-------- The input --------

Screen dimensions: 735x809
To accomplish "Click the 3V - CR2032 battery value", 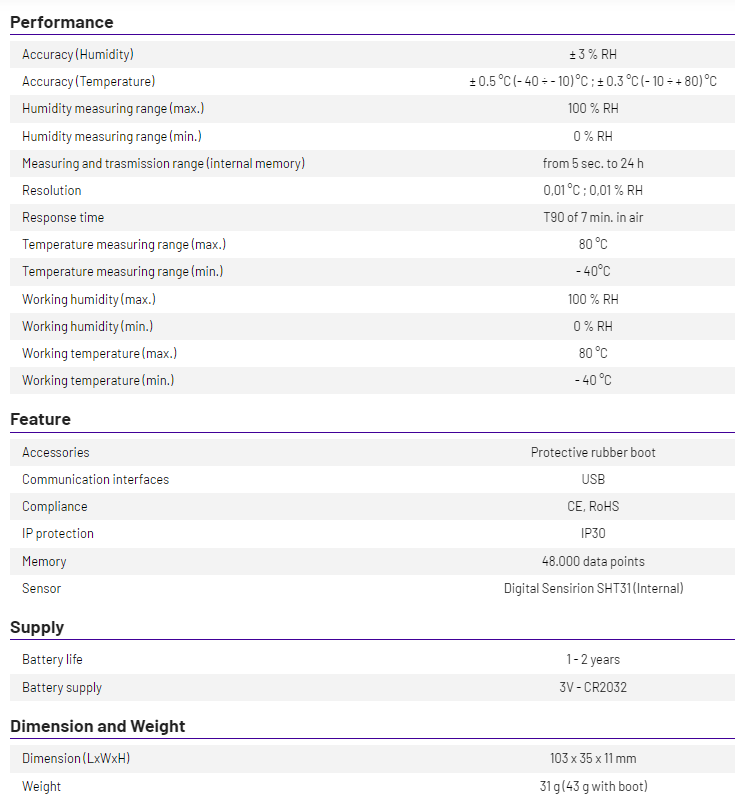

--------
-------- The input --------

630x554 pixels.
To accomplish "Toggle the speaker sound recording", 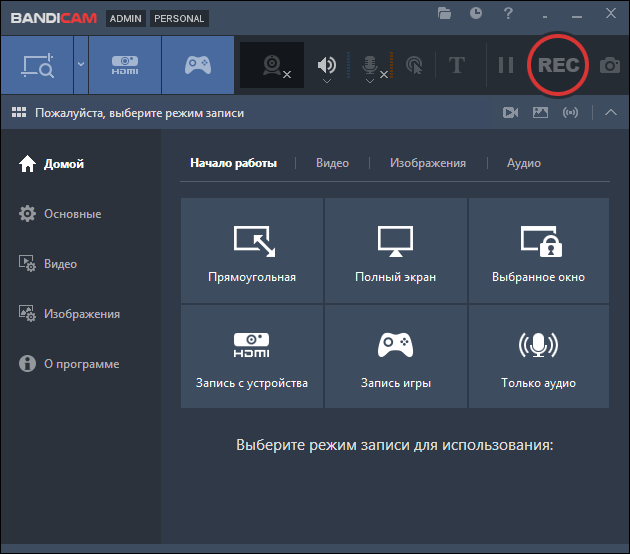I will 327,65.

--------
-------- The input --------

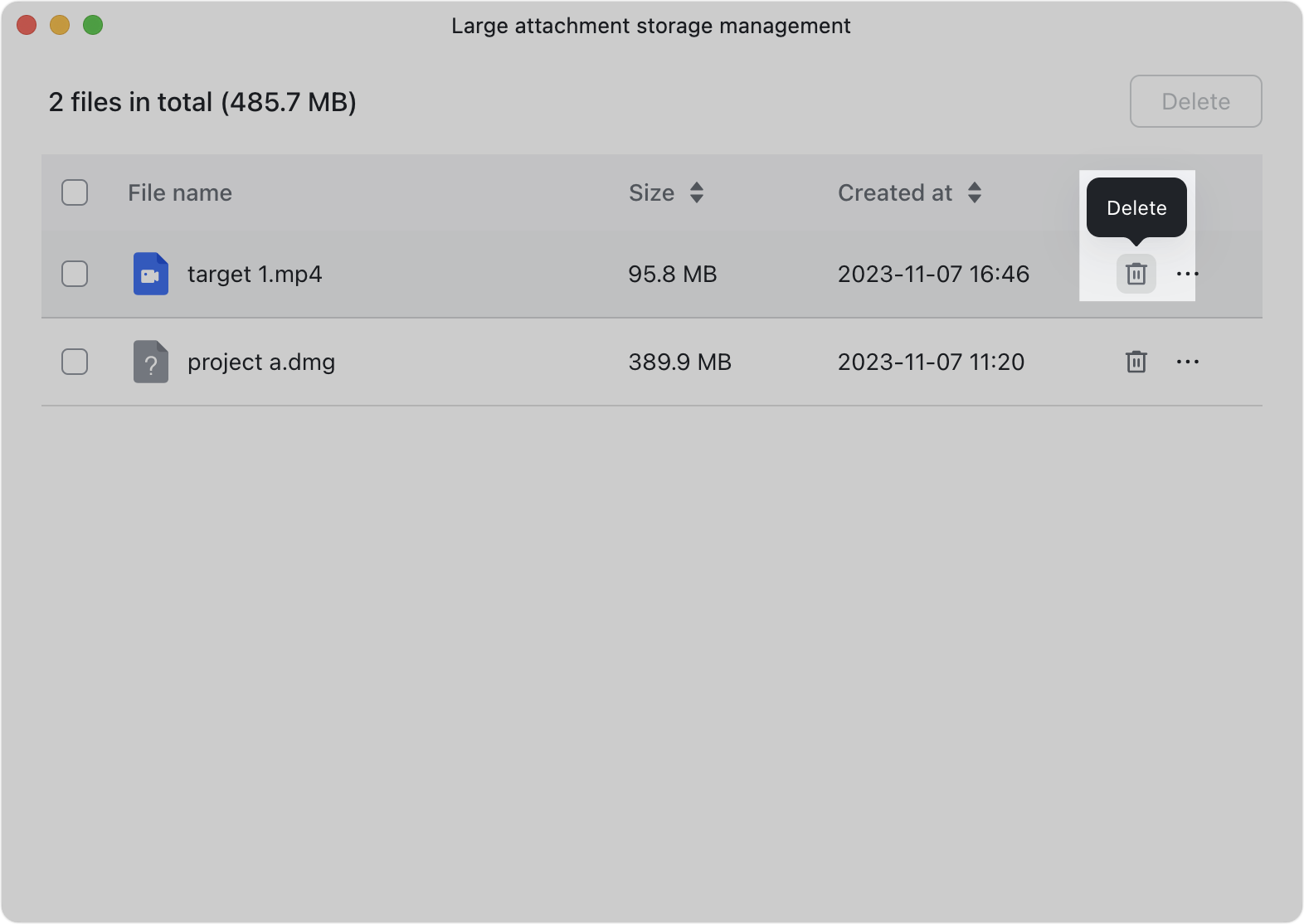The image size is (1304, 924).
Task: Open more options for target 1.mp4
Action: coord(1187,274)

--------

In the listing above, find the line with "Screen dimensions: 735x809" and the line with "3V - CR2032". Copy exactly those two and every line between, without the pictures.

Screen dimensions: 735x809
To accomplish "Click the 3V - CR2032 battery value", 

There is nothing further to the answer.